In the director’s note, Williams mentions she “wanted to create a space in which an audience could reflect upon the intricacies and hypocrisies of public figures’ identities without the distraction of identifiable parties”. This was certainly achieved. Through cleverly timed beeps – thanks to Theo Nellis’ sound design – when characters names or places would be mentioned, a playful sense of anonymity is created. The audience is even left to imagine prominent politicians and journalists who might be inspiration for the plot, and there’s a sense of mystery that intrigues us from the start. It was refreshing to see sound used in a new way.
Williams’ play is highly compelling, with comic characters and smooth dialogue that was a pleasure to watch from start to finish. The writing captured well the playful dialogues between high-profile individuals and quirky personalities. The performance from Rosaleen Tite-Ahern as the Journalist was particularly impressive, with good projection and comedic timing, as well as capturing well the sultry affair with the Opposition, played by Eleanor Sumner. A highly commendable performance comes from Raphael Kris, who commands the stage in playing misogynistic, classically dismissive and egotistical Frontbencher, who replies “keep the change” in a delightfully arrogant way and openly belittles and harasses the character of Kate. The lines were mostly delivered well, but perhaps a slower and clearer delivery could have been given by Krishna Kumar, playing the Businessman. Williams and Ahmed’s direction allowed for a good pace to be kept throughout.

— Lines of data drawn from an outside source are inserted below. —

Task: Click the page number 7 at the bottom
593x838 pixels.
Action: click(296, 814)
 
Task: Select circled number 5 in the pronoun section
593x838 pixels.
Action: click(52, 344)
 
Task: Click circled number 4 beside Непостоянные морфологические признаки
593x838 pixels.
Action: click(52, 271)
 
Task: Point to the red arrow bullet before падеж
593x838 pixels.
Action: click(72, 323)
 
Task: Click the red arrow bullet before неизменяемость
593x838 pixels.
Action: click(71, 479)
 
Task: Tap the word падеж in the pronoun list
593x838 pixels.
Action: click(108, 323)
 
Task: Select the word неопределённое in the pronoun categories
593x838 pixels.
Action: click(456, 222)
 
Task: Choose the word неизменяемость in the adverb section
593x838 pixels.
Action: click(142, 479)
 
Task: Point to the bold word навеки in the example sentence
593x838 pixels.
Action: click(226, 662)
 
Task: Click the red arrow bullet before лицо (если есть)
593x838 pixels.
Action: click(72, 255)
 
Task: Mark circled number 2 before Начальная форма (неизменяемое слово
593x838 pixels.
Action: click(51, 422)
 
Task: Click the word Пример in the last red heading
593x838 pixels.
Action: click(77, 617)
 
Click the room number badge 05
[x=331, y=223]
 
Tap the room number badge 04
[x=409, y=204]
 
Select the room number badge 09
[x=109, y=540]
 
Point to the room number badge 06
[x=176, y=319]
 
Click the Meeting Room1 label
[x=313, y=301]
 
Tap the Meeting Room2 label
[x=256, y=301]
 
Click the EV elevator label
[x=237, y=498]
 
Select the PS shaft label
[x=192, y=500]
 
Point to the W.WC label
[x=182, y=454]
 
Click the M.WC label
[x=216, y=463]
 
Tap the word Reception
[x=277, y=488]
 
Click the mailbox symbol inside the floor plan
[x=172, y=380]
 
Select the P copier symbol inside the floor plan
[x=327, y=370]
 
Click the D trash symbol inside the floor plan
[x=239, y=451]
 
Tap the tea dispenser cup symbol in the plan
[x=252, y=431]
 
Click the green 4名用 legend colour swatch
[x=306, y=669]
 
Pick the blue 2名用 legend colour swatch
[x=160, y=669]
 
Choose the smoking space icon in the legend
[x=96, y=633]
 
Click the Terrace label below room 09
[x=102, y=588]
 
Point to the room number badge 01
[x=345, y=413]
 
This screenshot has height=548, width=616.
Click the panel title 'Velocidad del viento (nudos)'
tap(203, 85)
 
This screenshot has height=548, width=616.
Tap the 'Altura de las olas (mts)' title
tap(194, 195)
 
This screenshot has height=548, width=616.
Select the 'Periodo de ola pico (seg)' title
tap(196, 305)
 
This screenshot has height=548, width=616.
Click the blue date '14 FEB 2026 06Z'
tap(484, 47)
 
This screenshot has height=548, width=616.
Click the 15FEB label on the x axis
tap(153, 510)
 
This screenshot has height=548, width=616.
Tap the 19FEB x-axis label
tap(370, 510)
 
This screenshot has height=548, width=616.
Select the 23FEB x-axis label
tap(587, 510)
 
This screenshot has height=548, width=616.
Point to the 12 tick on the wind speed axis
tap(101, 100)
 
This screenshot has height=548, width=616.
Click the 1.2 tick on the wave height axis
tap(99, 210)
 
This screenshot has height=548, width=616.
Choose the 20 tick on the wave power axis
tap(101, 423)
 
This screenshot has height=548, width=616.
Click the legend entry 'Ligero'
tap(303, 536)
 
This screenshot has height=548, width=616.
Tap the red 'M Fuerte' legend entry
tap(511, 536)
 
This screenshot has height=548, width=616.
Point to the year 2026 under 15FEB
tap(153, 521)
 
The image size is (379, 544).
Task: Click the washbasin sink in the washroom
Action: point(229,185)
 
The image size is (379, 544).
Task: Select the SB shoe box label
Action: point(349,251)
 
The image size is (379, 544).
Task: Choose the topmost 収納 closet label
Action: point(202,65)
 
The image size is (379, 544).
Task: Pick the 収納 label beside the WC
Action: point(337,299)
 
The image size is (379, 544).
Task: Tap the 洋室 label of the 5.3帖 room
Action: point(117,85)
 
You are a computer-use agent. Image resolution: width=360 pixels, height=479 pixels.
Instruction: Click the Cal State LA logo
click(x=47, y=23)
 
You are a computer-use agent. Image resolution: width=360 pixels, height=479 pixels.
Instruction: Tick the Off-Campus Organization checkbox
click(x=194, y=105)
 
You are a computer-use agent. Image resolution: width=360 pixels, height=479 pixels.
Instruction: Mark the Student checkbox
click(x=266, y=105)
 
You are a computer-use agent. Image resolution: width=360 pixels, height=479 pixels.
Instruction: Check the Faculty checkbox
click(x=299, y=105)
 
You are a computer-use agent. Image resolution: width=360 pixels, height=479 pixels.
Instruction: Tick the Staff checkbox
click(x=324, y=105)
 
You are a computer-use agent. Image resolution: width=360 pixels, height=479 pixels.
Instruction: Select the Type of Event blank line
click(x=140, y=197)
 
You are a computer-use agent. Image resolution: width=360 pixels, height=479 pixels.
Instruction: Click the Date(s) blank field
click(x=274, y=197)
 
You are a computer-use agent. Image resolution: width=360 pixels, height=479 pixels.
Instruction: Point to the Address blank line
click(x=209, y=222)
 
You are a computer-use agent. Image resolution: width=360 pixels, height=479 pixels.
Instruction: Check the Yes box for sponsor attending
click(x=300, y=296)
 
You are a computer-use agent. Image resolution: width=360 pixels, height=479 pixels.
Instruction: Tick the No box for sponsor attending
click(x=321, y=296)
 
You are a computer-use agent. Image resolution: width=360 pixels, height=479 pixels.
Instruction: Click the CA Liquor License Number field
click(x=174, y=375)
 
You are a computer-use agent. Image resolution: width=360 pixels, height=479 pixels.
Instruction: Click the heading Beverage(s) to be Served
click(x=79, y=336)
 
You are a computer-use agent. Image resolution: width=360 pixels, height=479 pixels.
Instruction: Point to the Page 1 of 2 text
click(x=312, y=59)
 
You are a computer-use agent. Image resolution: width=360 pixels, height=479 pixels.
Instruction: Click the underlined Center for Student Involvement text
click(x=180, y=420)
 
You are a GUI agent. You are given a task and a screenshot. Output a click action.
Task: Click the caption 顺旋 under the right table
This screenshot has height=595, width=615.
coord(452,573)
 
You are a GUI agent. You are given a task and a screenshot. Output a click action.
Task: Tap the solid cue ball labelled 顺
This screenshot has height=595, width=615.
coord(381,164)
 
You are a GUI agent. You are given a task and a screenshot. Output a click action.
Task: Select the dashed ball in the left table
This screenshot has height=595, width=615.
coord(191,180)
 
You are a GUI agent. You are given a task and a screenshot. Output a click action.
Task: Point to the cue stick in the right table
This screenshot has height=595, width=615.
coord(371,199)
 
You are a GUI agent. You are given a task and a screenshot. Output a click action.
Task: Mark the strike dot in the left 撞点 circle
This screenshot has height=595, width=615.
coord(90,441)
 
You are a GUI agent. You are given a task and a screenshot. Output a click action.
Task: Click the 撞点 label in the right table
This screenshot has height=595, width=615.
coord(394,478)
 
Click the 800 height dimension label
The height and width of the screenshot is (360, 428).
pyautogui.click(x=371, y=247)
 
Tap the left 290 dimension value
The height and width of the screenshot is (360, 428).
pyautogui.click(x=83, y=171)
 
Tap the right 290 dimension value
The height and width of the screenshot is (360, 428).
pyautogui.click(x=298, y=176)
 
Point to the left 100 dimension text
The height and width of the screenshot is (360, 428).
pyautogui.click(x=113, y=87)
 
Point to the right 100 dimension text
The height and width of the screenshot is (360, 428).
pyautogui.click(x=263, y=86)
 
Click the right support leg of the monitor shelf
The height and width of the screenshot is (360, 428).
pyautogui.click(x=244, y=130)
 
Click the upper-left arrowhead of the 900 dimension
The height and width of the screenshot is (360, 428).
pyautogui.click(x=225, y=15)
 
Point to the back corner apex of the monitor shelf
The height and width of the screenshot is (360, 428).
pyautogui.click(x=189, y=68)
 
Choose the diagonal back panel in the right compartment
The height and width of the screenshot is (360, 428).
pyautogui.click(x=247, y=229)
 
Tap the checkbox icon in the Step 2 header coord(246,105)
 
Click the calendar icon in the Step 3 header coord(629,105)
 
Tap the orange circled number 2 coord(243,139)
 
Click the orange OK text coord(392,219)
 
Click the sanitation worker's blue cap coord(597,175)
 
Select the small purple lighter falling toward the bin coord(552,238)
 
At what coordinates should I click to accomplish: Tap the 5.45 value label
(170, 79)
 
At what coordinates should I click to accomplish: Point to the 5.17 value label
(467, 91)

The set design was fairly minimalistic but effective, with all the elements of the lobby on-stage and Rory Collins’ lighting used well to switch fluidly between scenes. Additionally, sound design allowed for a reminder of the atmosphere of political professionalism, circling this world of scandal and affairs, with a voiceover playing in between scenes.
‘Lobby’ truly sets the standard high for student writing. All aspects of the production team came together well to produce a piece of compelling and thought-provoking theatre that left the audience feeling shocked; a must-see for political-drama or scandal-lovers.